Assigned task — Each record beneath this line should be returned exactly as it is.

Exercise input —
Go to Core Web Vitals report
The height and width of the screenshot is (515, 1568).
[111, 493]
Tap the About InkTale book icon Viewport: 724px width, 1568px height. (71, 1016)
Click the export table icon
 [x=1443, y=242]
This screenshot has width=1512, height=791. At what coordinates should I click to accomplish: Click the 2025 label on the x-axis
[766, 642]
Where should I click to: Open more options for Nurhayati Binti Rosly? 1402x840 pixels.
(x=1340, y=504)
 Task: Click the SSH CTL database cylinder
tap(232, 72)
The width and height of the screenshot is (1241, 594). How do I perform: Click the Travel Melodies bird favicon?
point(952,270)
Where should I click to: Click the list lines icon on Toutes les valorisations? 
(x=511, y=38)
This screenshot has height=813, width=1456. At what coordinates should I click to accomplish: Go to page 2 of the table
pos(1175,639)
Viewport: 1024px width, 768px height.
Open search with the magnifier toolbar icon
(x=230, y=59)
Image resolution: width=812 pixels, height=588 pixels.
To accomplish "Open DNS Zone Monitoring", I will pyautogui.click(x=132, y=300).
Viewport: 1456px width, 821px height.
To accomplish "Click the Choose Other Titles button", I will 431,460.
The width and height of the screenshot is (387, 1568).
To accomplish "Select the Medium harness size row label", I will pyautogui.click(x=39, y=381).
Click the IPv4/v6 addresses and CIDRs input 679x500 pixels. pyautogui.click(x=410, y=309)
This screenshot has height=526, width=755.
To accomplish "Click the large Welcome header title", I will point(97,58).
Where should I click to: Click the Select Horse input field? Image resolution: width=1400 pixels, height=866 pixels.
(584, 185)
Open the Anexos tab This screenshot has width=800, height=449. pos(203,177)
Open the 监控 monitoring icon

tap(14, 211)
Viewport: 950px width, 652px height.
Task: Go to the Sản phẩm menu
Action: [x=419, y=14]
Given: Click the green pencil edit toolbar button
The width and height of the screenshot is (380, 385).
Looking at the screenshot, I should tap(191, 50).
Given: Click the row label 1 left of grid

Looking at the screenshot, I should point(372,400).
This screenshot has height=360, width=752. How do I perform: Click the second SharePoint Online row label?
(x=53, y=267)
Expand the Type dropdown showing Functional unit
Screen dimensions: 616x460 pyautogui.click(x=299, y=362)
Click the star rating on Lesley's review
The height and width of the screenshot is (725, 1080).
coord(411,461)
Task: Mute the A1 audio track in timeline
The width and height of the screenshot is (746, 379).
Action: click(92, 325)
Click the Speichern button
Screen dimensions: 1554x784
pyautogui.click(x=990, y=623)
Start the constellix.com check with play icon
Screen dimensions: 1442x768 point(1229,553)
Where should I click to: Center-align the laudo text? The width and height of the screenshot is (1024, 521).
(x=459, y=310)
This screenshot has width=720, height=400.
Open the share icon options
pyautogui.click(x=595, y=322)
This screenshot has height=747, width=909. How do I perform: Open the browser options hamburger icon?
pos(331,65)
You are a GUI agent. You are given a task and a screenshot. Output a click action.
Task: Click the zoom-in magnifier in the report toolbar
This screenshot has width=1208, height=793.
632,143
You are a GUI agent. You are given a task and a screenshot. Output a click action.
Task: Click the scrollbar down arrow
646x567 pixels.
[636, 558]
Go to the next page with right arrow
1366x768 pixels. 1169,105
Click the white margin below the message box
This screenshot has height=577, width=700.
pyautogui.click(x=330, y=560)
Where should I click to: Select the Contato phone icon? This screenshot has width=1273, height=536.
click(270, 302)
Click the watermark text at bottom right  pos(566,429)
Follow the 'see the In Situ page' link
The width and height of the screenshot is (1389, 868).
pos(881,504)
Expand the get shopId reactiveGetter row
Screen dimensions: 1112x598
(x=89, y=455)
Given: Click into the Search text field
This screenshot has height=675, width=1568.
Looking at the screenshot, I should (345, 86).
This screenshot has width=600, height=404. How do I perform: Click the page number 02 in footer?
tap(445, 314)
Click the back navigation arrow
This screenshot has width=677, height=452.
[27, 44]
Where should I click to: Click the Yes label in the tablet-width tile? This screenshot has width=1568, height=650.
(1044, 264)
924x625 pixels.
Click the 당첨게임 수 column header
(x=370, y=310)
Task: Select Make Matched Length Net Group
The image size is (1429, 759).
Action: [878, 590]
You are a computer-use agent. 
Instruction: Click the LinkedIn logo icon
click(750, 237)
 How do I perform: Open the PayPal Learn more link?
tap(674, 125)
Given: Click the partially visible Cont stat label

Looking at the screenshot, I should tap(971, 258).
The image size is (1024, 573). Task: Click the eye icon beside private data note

Exercise response —
Go to Core Web Vitals report
The height and width of the screenshot is (515, 1568).
[111, 493]
Tap the About InkTale book icon Viewport: 724px width, 1568px height. (71, 1016)
Click the export table icon
 [x=1443, y=242]
This screenshot has width=1512, height=791. At what coordinates should I click to accomplish: Click the 2025 label on the x-axis
[766, 642]
Where should I click to: Open more options for Nurhayati Binti Rosly? 1402x840 pixels.
(x=1340, y=504)
 Task: Click the SSH CTL database cylinder
tap(232, 72)
The width and height of the screenshot is (1241, 594). How do I perform: Click the Travel Melodies bird favicon?
point(952,270)
Where should I click to: Click the list lines icon on Toutes les valorisations? 
(x=511, y=38)
This screenshot has height=813, width=1456. At what coordinates should I click to accomplish: Go to page 2 of the table
pos(1175,639)
Viewport: 1024px width, 768px height.
Open search with the magnifier toolbar icon
(x=230, y=59)
Image resolution: width=812 pixels, height=588 pixels.
To accomplish "Open DNS Zone Monitoring", I will pyautogui.click(x=132, y=300).
Viewport: 1456px width, 821px height.
To accomplish "Click the Choose Other Titles button", I will 431,460.
The width and height of the screenshot is (387, 1568).
To accomplish "Select the Medium harness size row label", I will pyautogui.click(x=39, y=381).
Click the IPv4/v6 addresses and CIDRs input 679x500 pixels. pyautogui.click(x=410, y=309)
This screenshot has height=526, width=755.
To accomplish "Click the large Welcome header title", I will point(97,58).
Where should I click to: Click the Select Horse input field? Image resolution: width=1400 pixels, height=866 pixels.
(584, 185)
Open the Anexos tab This screenshot has width=800, height=449. pos(203,177)
Open the 监控 monitoring icon

tap(14, 211)
Viewport: 950px width, 652px height.
Task: Go to the Sản phẩm menu
Action: [x=419, y=14]
Given: Click the green pencil edit toolbar button
The width and height of the screenshot is (380, 385).
Looking at the screenshot, I should tap(191, 50).
Given: Click the row label 1 left of grid

Looking at the screenshot, I should point(372,400).
This screenshot has height=360, width=752. How do I perform: Click the second SharePoint Online row label?
(x=53, y=267)
Expand the Type dropdown showing Functional unit
Screen dimensions: 616x460 pyautogui.click(x=299, y=362)
Click the star rating on Lesley's review
The height and width of the screenshot is (725, 1080).
coord(411,461)
Task: Mute the A1 audio track in timeline
The width and height of the screenshot is (746, 379).
Action: click(92, 325)
Click the Speichern button
Screen dimensions: 1554x784
pyautogui.click(x=990, y=623)
Start the constellix.com check with play icon
Screen dimensions: 1442x768 point(1229,553)
Where should I click to: Center-align the laudo text? The width and height of the screenshot is (1024, 521).
(x=459, y=310)
This screenshot has width=720, height=400.
Open the share icon options
pyautogui.click(x=595, y=322)
This screenshot has height=747, width=909. How do I perform: Open the browser options hamburger icon?
pos(331,65)
You are a GUI agent. You are given a task and a screenshot. Output a click action.
Task: Click the zoom-in magnifier in the report toolbar
This screenshot has width=1208, height=793.
632,143
You are a GUI agent. You are given a task and a screenshot. Output a click action.
Task: Click the scrollbar down arrow
646x567 pixels.
[636, 558]
Go to the next page with right arrow
1366x768 pixels. 1169,105
Click the white margin below the message box
This screenshot has height=577, width=700.
pyautogui.click(x=330, y=560)
Where should I click to: Select the Contato phone icon? This screenshot has width=1273, height=536.
click(270, 302)
Click the watermark text at bottom right  pos(566,429)
Follow the 'see the In Situ page' link
The width and height of the screenshot is (1389, 868).
pos(881,504)
Expand the get shopId reactiveGetter row
Screen dimensions: 1112x598
(x=89, y=455)
Given: Click into the Search text field
This screenshot has height=675, width=1568.
Looking at the screenshot, I should (345, 86).
This screenshot has width=600, height=404. How do I perform: Click the page number 02 in footer?
tap(445, 314)
Click the back navigation arrow
This screenshot has width=677, height=452.
[27, 44]
Where should I click to: Click the Yes label in the tablet-width tile? This screenshot has width=1568, height=650.
(1044, 264)
924x625 pixels.
Click the 당첨게임 수 column header
(x=370, y=310)
Task: Select Make Matched Length Net Group
The image size is (1429, 759).
Action: [878, 590]
You are a computer-use agent. 
Instruction: Click the LinkedIn logo icon
click(750, 237)
 How do I perform: Open the PayPal Learn more link?
tap(674, 125)
Given: Click the partially visible Cont stat label

Looking at the screenshot, I should tap(971, 258).
The image size is (1024, 573). Task: Click the eye icon beside private data note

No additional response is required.